Nevertheless, it happens, on the contrary, that our faults themselves do us less harm than does the bad use we make of them.
What I have to say on this subject has nothing to do with those cowardly souls who use reserve with God and who wish to belong to Him only up to a certain point. They commit deliberately and knowingly a thousand faults, from which it is impossible to draw any profit, on account of the bad dispositions in which they are. The persons for whom I write are those who have made up their minds never deliberately and with intention to commit a single fault, and who nevertheless do fall into many faults, in spite of their good resolutions, through inadvertence, or on the impulse of the moment, or through weakness.
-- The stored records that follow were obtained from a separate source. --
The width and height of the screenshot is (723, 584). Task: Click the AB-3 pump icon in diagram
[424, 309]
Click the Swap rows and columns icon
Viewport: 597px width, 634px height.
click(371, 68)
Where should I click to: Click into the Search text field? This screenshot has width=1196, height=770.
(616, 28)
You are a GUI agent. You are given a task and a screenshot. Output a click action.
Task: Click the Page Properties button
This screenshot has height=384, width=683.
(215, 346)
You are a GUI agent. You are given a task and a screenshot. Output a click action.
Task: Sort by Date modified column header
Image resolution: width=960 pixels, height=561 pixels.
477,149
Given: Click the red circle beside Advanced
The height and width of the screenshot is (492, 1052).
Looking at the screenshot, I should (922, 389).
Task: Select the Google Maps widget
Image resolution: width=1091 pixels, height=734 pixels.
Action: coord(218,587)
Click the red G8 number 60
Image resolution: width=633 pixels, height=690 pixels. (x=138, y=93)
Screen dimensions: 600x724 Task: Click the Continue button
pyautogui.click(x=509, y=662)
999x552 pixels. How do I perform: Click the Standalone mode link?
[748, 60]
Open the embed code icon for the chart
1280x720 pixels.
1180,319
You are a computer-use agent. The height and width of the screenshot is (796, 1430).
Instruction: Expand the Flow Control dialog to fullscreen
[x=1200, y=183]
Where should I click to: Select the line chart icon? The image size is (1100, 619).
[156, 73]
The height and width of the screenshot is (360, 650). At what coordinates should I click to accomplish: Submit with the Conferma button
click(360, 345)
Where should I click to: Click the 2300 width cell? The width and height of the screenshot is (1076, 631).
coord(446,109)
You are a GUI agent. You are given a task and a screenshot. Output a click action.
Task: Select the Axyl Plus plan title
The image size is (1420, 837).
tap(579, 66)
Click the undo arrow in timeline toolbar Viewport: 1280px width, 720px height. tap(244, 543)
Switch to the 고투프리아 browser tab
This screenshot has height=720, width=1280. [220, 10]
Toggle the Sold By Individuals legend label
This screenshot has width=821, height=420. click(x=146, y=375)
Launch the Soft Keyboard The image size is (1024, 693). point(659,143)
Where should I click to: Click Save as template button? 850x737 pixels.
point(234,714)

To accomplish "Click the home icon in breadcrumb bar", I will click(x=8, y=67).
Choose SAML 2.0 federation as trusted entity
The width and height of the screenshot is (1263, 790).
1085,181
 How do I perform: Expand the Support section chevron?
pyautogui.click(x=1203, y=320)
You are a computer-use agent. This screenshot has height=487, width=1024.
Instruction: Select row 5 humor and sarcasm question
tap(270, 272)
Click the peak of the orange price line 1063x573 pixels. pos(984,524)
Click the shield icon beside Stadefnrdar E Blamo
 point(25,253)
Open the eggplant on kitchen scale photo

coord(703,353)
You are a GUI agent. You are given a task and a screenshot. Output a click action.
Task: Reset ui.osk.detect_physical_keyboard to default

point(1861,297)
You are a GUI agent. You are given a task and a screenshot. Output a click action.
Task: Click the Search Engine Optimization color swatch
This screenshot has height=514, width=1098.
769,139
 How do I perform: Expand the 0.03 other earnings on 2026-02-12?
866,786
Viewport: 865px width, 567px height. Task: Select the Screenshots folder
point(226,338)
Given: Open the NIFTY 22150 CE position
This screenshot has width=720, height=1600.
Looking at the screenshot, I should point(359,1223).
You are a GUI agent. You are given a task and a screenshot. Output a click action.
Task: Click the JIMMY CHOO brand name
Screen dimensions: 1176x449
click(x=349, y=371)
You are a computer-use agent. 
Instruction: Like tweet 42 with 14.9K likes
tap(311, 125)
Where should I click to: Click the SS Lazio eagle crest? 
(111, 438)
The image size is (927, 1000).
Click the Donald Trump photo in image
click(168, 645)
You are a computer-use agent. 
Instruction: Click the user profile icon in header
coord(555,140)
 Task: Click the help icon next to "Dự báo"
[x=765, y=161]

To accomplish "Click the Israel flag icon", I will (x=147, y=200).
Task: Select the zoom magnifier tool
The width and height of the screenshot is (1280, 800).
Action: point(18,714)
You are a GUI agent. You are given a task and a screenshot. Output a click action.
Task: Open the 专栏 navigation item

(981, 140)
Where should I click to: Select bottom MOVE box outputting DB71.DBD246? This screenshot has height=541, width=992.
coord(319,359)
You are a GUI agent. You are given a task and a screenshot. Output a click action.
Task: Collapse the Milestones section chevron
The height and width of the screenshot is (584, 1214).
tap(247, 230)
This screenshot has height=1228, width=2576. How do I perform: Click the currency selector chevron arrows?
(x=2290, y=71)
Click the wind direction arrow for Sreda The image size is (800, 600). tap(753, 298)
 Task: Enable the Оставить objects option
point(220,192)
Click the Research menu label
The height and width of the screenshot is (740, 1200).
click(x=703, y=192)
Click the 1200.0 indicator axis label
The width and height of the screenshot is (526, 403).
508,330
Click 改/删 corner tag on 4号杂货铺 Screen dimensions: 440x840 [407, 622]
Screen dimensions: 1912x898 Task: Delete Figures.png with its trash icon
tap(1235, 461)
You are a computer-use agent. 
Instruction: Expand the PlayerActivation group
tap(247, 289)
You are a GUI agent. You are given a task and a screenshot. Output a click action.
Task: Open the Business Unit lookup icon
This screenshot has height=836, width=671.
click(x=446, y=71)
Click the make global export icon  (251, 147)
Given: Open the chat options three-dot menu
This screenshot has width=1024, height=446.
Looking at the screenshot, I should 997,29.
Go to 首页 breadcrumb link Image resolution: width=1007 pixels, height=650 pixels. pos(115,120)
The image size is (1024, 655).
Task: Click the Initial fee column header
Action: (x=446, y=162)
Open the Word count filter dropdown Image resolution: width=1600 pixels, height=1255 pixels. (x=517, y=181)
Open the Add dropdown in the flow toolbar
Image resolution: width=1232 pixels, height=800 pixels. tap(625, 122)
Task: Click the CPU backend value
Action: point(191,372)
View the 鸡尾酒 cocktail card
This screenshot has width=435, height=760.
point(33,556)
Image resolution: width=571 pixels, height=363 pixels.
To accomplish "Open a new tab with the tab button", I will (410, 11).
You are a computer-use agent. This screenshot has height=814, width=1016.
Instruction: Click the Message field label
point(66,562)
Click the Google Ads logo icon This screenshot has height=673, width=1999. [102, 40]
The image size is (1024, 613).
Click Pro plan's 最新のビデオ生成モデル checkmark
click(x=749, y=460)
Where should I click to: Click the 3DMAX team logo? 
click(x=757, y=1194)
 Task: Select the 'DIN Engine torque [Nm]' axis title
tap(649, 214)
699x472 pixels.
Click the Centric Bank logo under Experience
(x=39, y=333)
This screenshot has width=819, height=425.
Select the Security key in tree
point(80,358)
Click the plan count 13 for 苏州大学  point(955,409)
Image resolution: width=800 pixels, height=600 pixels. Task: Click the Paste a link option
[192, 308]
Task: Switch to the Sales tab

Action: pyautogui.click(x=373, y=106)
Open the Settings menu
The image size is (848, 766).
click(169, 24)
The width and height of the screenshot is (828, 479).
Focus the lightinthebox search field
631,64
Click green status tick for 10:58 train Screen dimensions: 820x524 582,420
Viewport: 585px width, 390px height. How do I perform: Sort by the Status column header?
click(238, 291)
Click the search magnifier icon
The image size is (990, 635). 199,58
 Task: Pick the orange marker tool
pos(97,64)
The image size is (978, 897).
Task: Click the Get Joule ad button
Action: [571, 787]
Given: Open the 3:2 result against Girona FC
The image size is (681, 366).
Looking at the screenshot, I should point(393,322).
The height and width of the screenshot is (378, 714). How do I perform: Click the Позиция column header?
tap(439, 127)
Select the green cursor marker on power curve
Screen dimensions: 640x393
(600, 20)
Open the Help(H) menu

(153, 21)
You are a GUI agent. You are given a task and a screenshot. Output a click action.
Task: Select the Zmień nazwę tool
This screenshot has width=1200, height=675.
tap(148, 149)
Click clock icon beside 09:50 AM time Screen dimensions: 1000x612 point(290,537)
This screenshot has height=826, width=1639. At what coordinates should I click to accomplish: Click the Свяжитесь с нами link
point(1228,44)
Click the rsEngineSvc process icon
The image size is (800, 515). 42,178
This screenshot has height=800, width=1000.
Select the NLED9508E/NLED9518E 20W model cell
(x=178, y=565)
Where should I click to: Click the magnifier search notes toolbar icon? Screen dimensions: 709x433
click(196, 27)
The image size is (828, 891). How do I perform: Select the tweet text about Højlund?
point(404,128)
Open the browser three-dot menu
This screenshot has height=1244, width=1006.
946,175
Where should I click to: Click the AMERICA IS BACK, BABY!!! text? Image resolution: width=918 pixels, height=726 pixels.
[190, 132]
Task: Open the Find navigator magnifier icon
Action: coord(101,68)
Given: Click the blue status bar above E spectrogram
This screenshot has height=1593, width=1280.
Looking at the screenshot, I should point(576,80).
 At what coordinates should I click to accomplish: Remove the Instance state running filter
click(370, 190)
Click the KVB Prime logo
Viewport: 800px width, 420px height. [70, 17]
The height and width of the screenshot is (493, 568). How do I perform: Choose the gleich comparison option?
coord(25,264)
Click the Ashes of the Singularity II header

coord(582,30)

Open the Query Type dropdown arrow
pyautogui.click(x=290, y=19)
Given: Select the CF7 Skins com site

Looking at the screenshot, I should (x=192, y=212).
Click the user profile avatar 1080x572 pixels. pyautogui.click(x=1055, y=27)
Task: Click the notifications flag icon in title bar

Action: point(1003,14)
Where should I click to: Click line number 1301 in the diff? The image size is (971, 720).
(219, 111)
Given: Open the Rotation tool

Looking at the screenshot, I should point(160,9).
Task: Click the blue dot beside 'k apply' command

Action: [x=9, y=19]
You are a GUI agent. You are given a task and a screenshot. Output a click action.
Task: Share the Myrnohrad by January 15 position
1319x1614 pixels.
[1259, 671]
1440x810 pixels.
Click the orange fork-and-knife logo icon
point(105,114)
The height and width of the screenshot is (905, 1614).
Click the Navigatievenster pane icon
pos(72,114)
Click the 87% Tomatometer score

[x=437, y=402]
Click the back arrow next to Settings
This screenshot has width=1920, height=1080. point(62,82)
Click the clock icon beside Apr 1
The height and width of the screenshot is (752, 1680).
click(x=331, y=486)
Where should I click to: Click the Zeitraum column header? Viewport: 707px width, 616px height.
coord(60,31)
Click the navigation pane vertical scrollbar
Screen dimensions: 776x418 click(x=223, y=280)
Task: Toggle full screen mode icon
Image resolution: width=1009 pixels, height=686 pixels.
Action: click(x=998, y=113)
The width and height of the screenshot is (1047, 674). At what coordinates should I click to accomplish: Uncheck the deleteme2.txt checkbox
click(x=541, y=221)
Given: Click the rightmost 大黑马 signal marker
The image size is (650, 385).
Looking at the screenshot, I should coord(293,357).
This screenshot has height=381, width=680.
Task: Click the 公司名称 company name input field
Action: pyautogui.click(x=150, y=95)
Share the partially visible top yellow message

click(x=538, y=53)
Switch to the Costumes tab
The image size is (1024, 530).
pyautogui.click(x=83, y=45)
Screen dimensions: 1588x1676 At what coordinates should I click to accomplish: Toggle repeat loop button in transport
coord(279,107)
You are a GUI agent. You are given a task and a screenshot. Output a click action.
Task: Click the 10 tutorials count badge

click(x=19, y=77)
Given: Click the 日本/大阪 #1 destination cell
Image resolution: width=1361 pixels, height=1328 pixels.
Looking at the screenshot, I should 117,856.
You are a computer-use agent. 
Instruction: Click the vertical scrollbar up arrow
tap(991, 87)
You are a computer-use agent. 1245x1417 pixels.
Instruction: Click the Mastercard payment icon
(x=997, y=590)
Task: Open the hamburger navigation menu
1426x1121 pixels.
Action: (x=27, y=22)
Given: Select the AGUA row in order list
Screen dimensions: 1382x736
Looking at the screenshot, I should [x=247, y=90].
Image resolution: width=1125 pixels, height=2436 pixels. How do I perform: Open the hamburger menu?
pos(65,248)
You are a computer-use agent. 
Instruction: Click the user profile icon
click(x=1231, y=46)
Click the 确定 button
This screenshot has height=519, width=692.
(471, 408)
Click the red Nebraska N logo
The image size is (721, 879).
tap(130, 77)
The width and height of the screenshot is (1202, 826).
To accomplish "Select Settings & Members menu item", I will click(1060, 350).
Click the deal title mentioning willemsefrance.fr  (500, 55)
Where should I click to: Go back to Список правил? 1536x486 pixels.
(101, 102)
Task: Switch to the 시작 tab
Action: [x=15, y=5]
Do not be surprised or discouraged by your falls
To these persons it generally happens that they are astonished at their faults, that they are troubled by them, that they are ashamed of them, and so are angry with themselves and fall into discouragement. These are just so many effects of self-love, effects far more pernicious than the faults themselves. We are astonished that we should have fallen; but we are quite wrong, and it is a sign that we know nothing whatever about ourselves. We ought, on the contrary, to be surprised that we do not fall much more often and into much more grievous faults, and we ought to give thanks to God for all the falls from which He preserves us. We are troubled every time we discover some fault in ourselves. We lose our interior peace; we are quite agitated, and we occupy ourselves about this fault for hours, or even for whole days.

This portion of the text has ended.